## Aim of the exercise
Arrange every line of the data below into a Markdown table with two columns, Row and Entry. Number the rows in order and leave out the blank lines.
══ Exercise inputs ══
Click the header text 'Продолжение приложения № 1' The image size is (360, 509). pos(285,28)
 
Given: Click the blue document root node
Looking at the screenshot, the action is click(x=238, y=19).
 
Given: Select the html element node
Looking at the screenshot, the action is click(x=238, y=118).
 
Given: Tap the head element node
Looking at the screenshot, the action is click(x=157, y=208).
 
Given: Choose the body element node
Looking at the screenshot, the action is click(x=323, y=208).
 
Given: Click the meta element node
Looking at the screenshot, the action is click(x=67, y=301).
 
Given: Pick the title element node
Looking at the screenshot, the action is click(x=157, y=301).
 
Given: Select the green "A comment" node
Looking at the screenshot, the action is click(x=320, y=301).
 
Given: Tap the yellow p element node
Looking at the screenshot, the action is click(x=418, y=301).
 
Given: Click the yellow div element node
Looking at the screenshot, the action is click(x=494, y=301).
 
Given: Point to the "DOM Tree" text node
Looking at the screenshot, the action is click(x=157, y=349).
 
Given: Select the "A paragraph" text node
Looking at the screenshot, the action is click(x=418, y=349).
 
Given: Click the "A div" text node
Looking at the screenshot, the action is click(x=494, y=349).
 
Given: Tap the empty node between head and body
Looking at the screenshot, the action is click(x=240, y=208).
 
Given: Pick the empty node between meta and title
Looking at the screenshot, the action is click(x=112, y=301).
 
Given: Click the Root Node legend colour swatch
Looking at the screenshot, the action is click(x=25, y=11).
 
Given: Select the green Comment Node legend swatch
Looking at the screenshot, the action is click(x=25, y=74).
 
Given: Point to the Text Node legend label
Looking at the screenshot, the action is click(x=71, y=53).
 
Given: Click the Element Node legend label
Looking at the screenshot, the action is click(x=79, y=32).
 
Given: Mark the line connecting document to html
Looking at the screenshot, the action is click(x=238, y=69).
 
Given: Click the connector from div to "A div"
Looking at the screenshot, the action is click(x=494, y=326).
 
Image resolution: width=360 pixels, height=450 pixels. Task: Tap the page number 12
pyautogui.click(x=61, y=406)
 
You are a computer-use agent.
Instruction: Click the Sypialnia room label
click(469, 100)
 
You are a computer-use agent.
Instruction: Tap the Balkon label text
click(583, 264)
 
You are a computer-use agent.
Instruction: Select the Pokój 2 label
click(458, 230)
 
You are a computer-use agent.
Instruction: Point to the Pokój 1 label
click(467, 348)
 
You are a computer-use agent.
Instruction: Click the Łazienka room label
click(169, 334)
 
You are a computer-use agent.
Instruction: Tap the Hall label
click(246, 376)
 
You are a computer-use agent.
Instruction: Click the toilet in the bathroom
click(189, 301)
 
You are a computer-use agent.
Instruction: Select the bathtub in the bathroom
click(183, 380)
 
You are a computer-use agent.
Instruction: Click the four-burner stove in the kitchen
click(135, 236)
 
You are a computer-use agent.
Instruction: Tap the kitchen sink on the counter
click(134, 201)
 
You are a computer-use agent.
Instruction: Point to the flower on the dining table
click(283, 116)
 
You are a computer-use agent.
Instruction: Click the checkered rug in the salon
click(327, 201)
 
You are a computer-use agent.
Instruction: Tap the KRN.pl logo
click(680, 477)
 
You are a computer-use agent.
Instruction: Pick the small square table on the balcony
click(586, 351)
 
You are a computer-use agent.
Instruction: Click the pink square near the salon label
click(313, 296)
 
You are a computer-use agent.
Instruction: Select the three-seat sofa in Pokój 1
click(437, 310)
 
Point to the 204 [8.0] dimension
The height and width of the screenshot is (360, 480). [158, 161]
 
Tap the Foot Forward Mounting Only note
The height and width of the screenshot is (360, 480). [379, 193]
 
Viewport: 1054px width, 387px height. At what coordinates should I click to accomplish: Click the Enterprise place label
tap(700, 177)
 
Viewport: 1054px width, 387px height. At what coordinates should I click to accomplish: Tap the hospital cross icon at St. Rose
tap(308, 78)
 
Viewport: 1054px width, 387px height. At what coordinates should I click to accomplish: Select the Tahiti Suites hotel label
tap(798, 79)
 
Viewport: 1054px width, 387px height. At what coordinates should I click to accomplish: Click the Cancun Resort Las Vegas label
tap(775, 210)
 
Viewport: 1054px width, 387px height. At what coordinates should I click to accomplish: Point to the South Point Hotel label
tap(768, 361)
═══
## Response to the task
| Row | Entry |
|---|---|
| 1 | Click the header text 'Продолжение приложения № 1' The image size is (360, 509). pos(285,28) |
| 2 | Given: Click the blue document root node |
| 3 | Looking at the screenshot, the action is click(x=238, y=19). |
| 4 | Given: Select the html element node |
| 5 | Looking at the screenshot, the action is click(x=238, y=118). |
| 6 | Given: Tap the head element node |
| 7 | Looking at the screenshot, the action is click(x=157, y=208). |
| 8 | Given: Choose the body element node |
| 9 | Looking at the screenshot, the action is click(x=323, y=208). |
| 10 | Given: Click the meta element node |
| 11 | Looking at the screenshot, the action is click(x=67, y=301). |
| 12 | Given: Pick the title element node |
| 13 | Looking at the screenshot, the action is click(x=157, y=301). |
| 14 | Given: Select the green "A comment" node |
| 15 | Looking at the screenshot, the action is click(x=320, y=301). |
| 16 | Given: Tap the yellow p element node |
| 17 | Looking at the screenshot, the action is click(x=418, y=301). |
| 18 | Given: Click the yellow div element node |
| 19 | Looking at the screenshot, the action is click(x=494, y=301). |
| 20 | Given: Point to the "DOM Tree" text node |
| 21 | Looking at the screenshot, the action is click(x=157, y=349). |
| 22 | Given: Select the "A paragraph" text node |
| 23 | Looking at the screenshot, the action is click(x=418, y=349). |
| 24 | Given: Click the "A div" text node |
| 25 | Looking at the screenshot, the action is click(x=494, y=349). |
| 26 | Given: Tap the empty node between head and body |
| 27 | Looking at the screenshot, the action is click(x=240, y=208). |
| 28 | Given: Pick the empty node between meta and title |
| 29 | Looking at the screenshot, the action is click(x=112, y=301). |
| 30 | Given: Click the Root Node legend colour swatch |
| 31 | Looking at the screenshot, the action is click(x=25, y=11). |
| 32 | Given: Select the green Comment Node legend swatch |
| 33 | Looking at the screenshot, the action is click(x=25, y=74). |
| 34 | Given: Point to the Text Node legend label |
| 35 | Looking at the screenshot, the action is click(x=71, y=53). |
| 36 | Given: Click the Element Node legend label |
| 37 | Looking at the screenshot, the action is click(x=79, y=32). |
| 38 | Given: Mark the line connecting document to html |
| 39 | Looking at the screenshot, the action is click(x=238, y=69). |
| 40 | Given: Click the connector from div to "A div" |
| 41 | Looking at the screenshot, the action is click(x=494, y=326). |
| 42 | Image resolution: width=360 pixels, height=450 pixels. Task: Tap the page number 12 |
| 43 | pyautogui.click(x=61, y=406) |
| 44 | You are a computer-use agent. |
| 45 | Instruction: Click the Sypialnia room label |
| 46 | click(469, 100) |
| 47 | You are a computer-use agent. |
| 48 | Instruction: Tap the Balkon label text |
| 49 | click(583, 264) |
| 50 | You are a computer-use agent. |
| 51 | Instruction: Select the Pokój 2 label |
| 52 | click(458, 230) |
| 53 | You are a computer-use agent. |
| 54 | Instruction: Point to the Pokój 1 label |
| 55 | click(467, 348) |
| 56 | You are a computer-use agent. |
| 57 | Instruction: Click the Łazienka room label |
| 58 | click(169, 334) |
| 59 | You are a computer-use agent. |
| 60 | Instruction: Tap the Hall label |
| 61 | click(246, 376) |
| 62 | You are a computer-use agent. |
| 63 | Instruction: Click the toilet in the bathroom |
| 64 | click(189, 301) |
| 65 | You are a computer-use agent. |
| 66 | Instruction: Select the bathtub in the bathroom |
| 67 | click(183, 380) |
| 68 | You are a computer-use agent. |
| 69 | Instruction: Click the four-burner stove in the kitchen |
| 70 | click(135, 236) |
| 71 | You are a computer-use agent. |
| 72 | Instruction: Tap the kitchen sink on the counter |
| 73 | click(134, 201) |
| 74 | You are a computer-use agent. |
| 75 | Instruction: Point to the flower on the dining table |
| 76 | click(283, 116) |
| 77 | You are a computer-use agent. |
| 78 | Instruction: Click the checkered rug in the salon |
| 79 | click(327, 201) |
| 80 | You are a computer-use agent. |
| 81 | Instruction: Tap the KRN.pl logo |
| 82 | click(680, 477) |
| 83 | You are a computer-use agent. |
| 84 | Instruction: Pick the small square table on the balcony |
| 85 | click(586, 351) |
| 86 | You are a computer-use agent. |
| 87 | Instruction: Click the pink square near the salon label |
| 88 | click(313, 296) |
| 89 | You are a computer-use agent. |
| 90 | Instruction: Select the three-seat sofa in Pokój 1 |
| 91 | click(437, 310) |
| 92 | Point to the 204 [8.0] dimension |
| 93 | The height and width of the screenshot is (360, 480). [158, 161] |
| 94 | Tap the Foot Forward Mounting Only note |
| 95 | The height and width of the screenshot is (360, 480). [379, 193] |
| 96 | Viewport: 1054px width, 387px height. At what coordinates should I click to accomplish: Click the Enterprise place label |
| 97 | tap(700, 177) |
| 98 | Viewport: 1054px width, 387px height. At what coordinates should I click to accomplish: Tap the hospital cross icon at St. Rose |
| 99 | tap(308, 78) |
| 100 | Viewport: 1054px width, 387px height. At what coordinates should I click to accomplish: Select the Tahiti Suites hotel label |
| 101 | tap(798, 79) |
| 102 | Viewport: 1054px width, 387px height. At what coordinates should I click to accomplish: Click the Cancun Resort Las Vegas label |
| 103 | tap(775, 210) |
| 104 | Viewport: 1054px width, 387px height. At what coordinates should I click to accomplish: Point to the South Point Hotel label |
| 105 | tap(768, 361) |